WHAT THE EXERCISE ASKS: Using the records below, reproduce exactly the lines from the one containing "Given: Select Индикатор item in the palette" through the end, and nothing more; skip the images.

[Screenshot grounding data]
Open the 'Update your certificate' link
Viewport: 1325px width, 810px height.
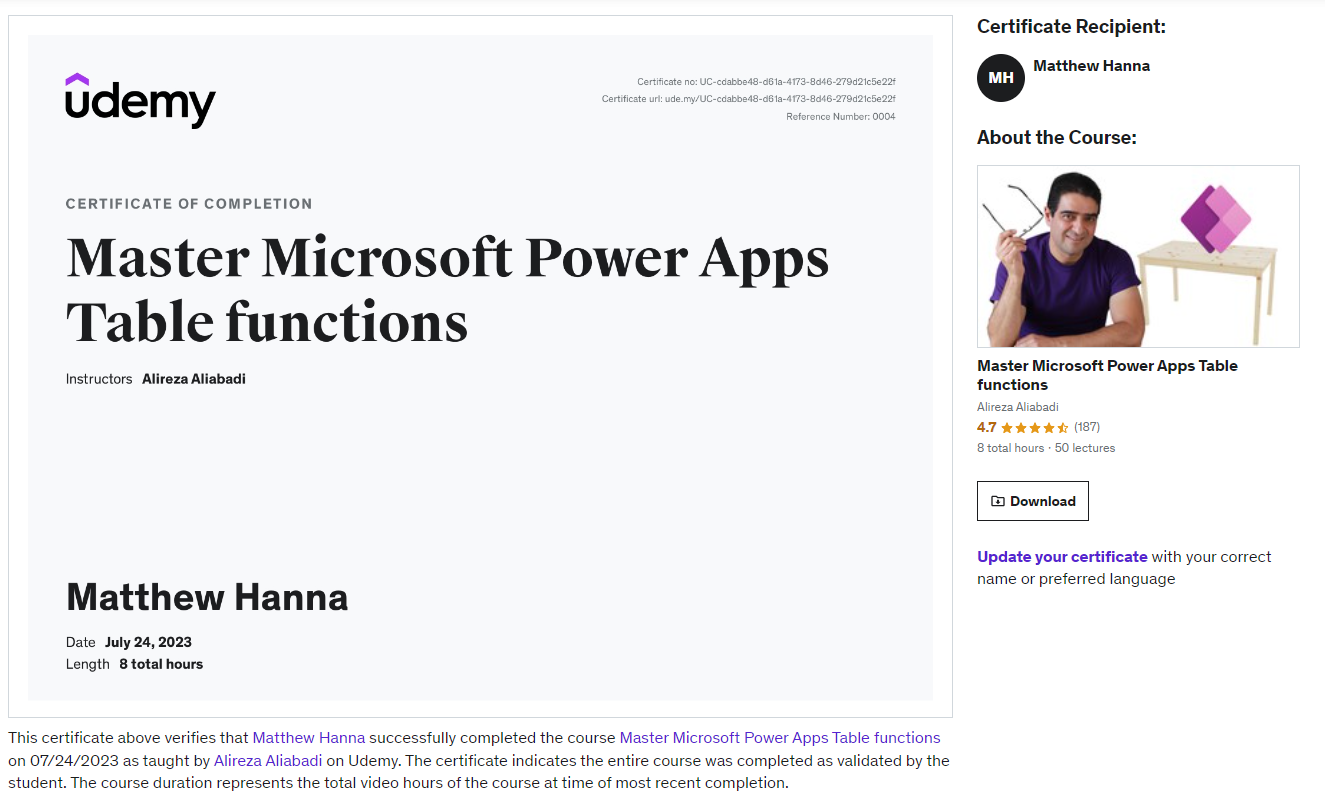pos(1062,556)
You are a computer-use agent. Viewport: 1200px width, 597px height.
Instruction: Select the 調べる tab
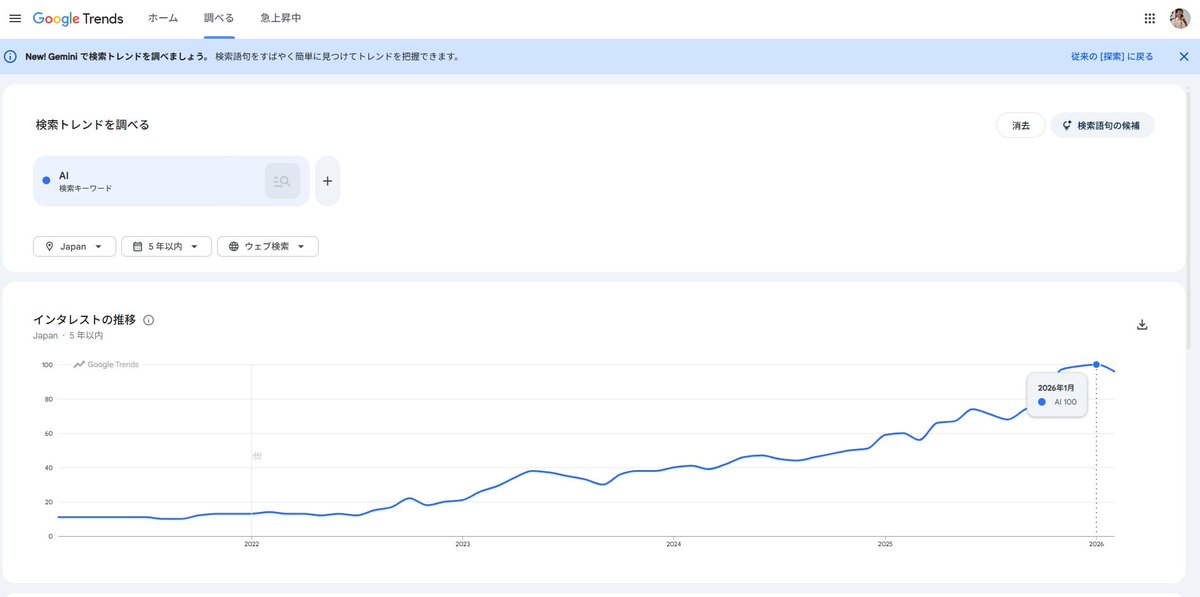[219, 19]
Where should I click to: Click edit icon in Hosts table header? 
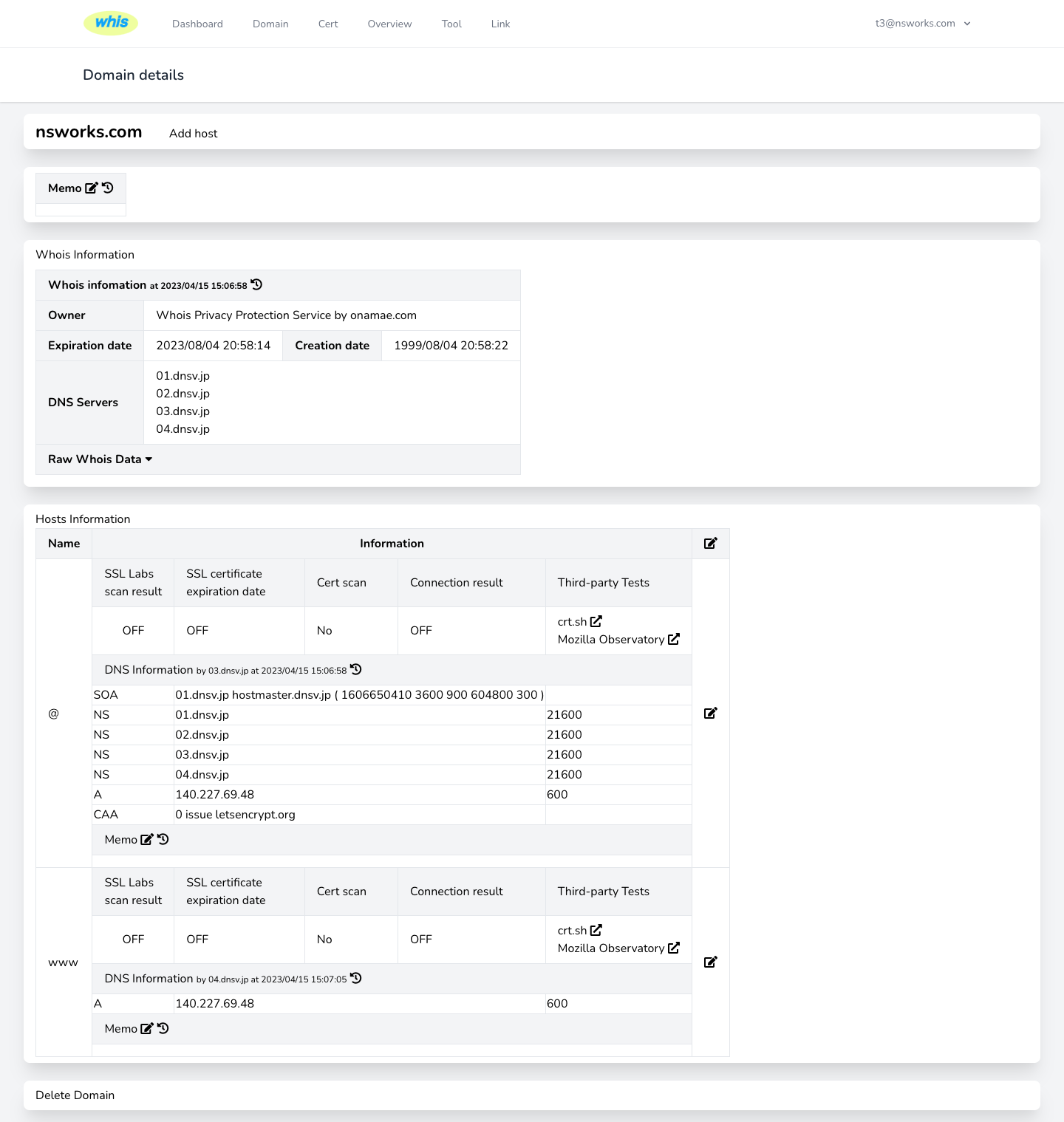[710, 544]
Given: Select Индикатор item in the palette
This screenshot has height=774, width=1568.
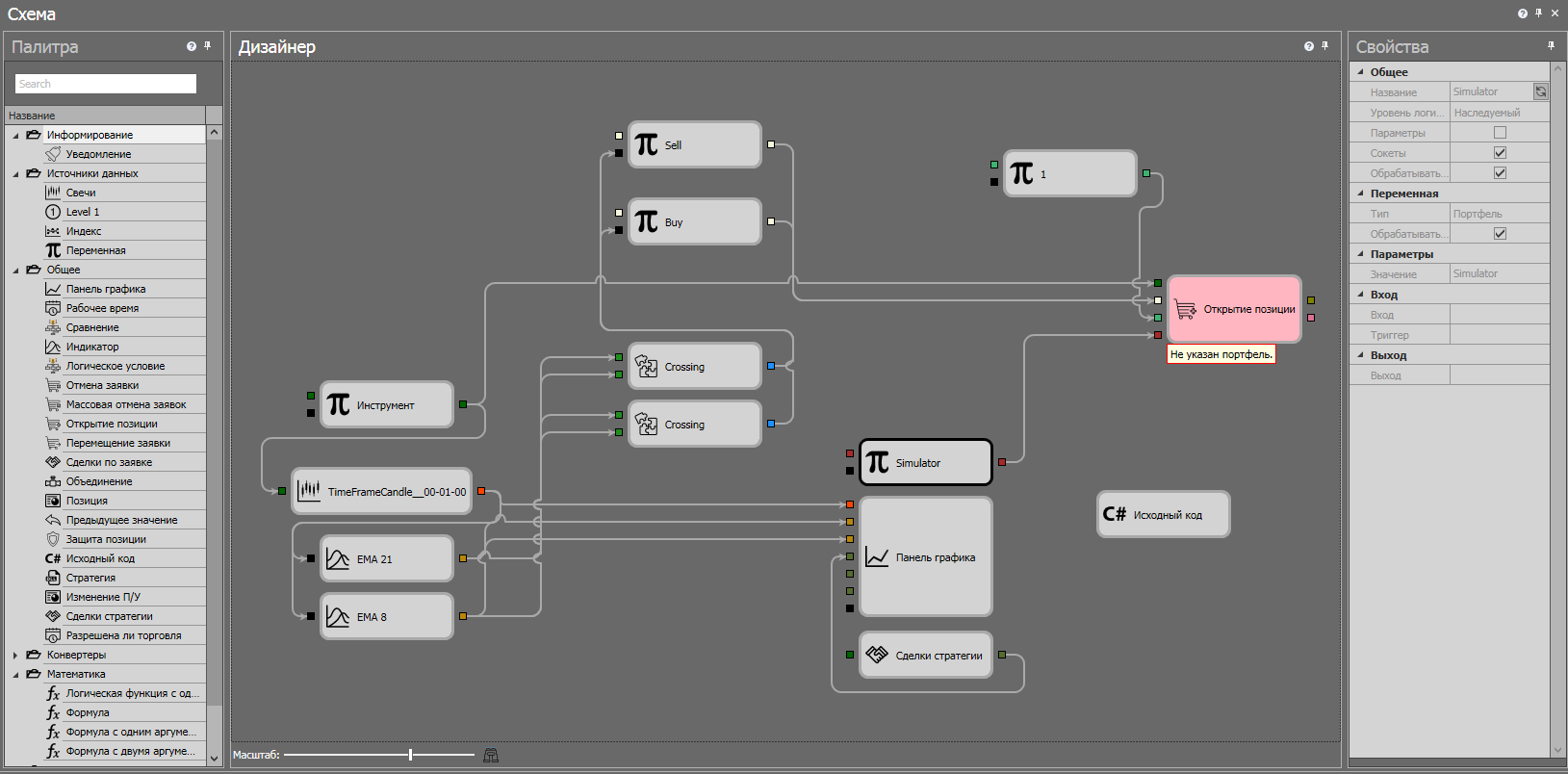Looking at the screenshot, I should (x=92, y=347).
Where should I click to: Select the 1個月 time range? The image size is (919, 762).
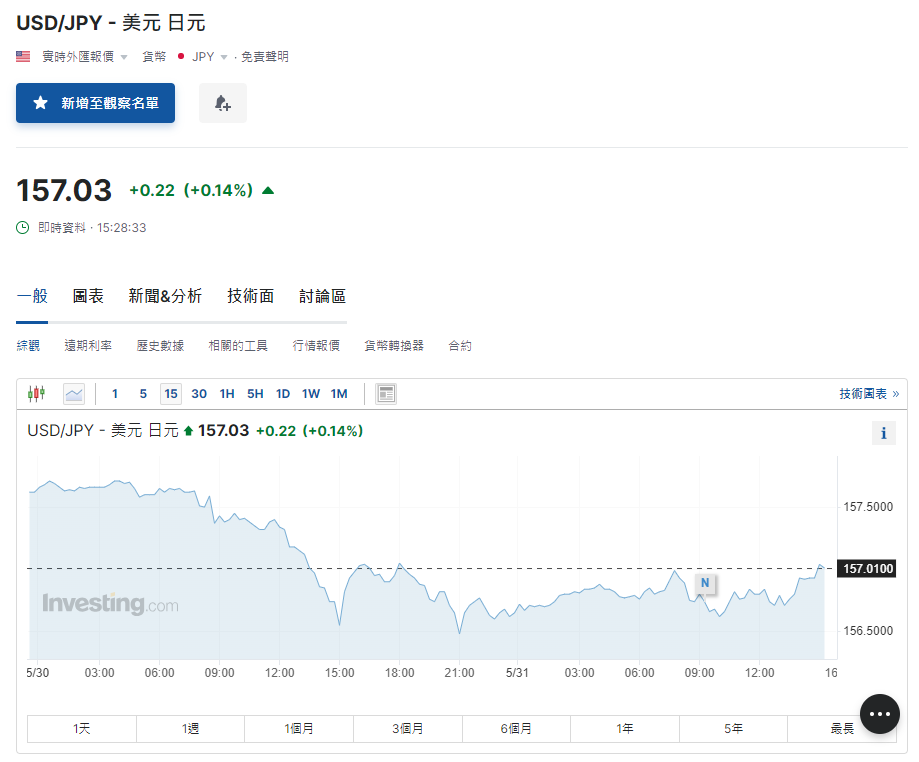[x=299, y=729]
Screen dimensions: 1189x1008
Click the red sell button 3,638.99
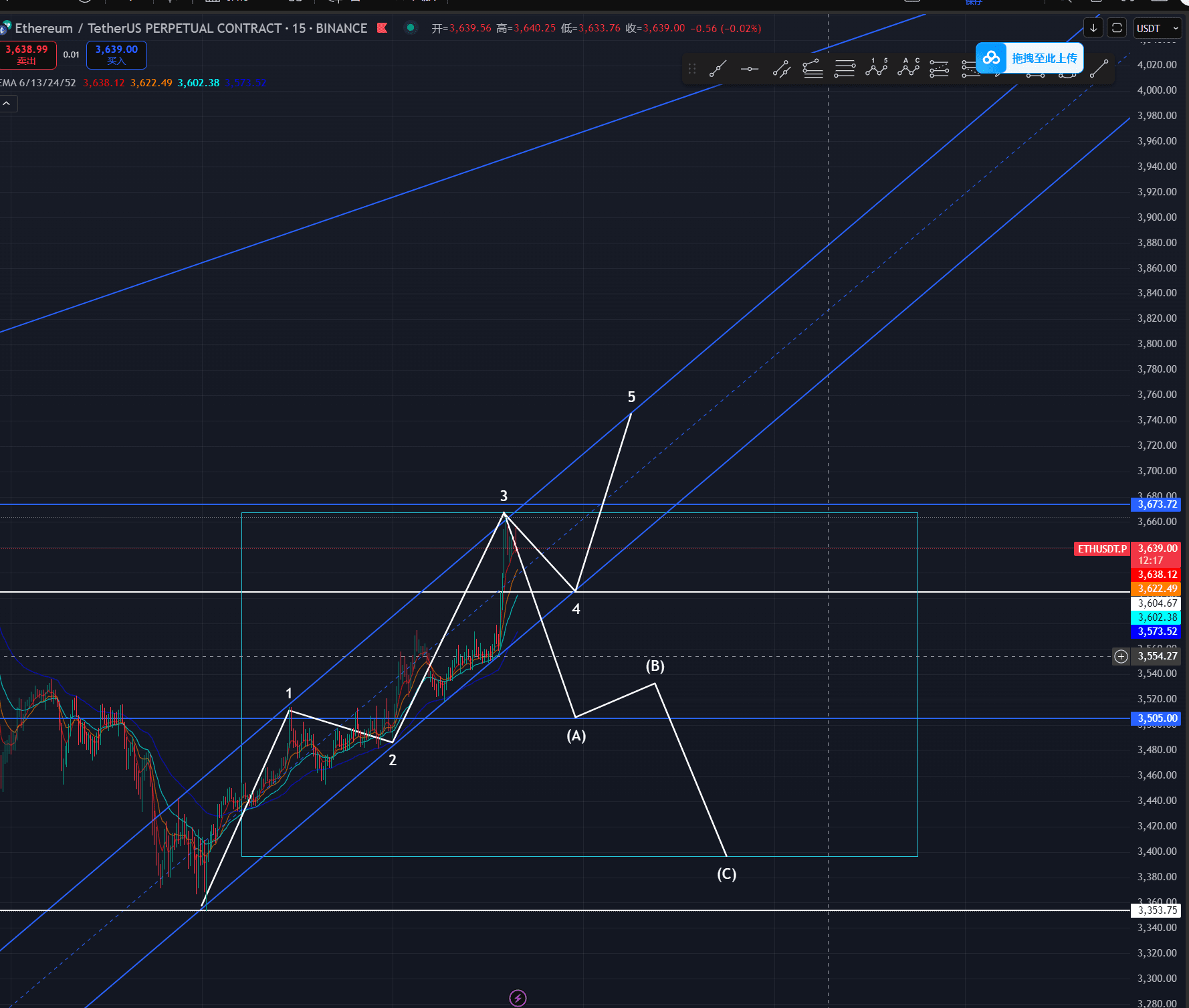[27, 55]
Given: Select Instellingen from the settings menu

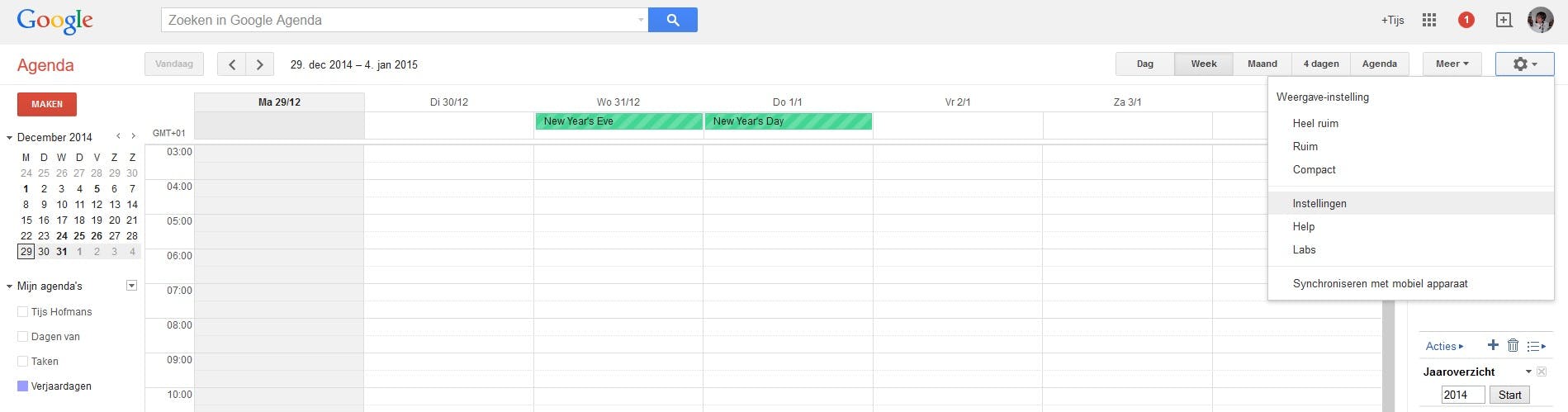Looking at the screenshot, I should [x=1319, y=203].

SOLUTION:
Given: Select Индикатор item in the palette
This screenshot has height=774, width=1568.
Looking at the screenshot, I should (x=92, y=347).
Where should I click to: Select the 1個月 time range? The image size is (919, 762).
[x=299, y=729]
Screen dimensions: 1189x1008
Click the red sell button 3,638.99
[27, 55]
Given: Select Instellingen from the settings menu

Looking at the screenshot, I should [x=1319, y=203].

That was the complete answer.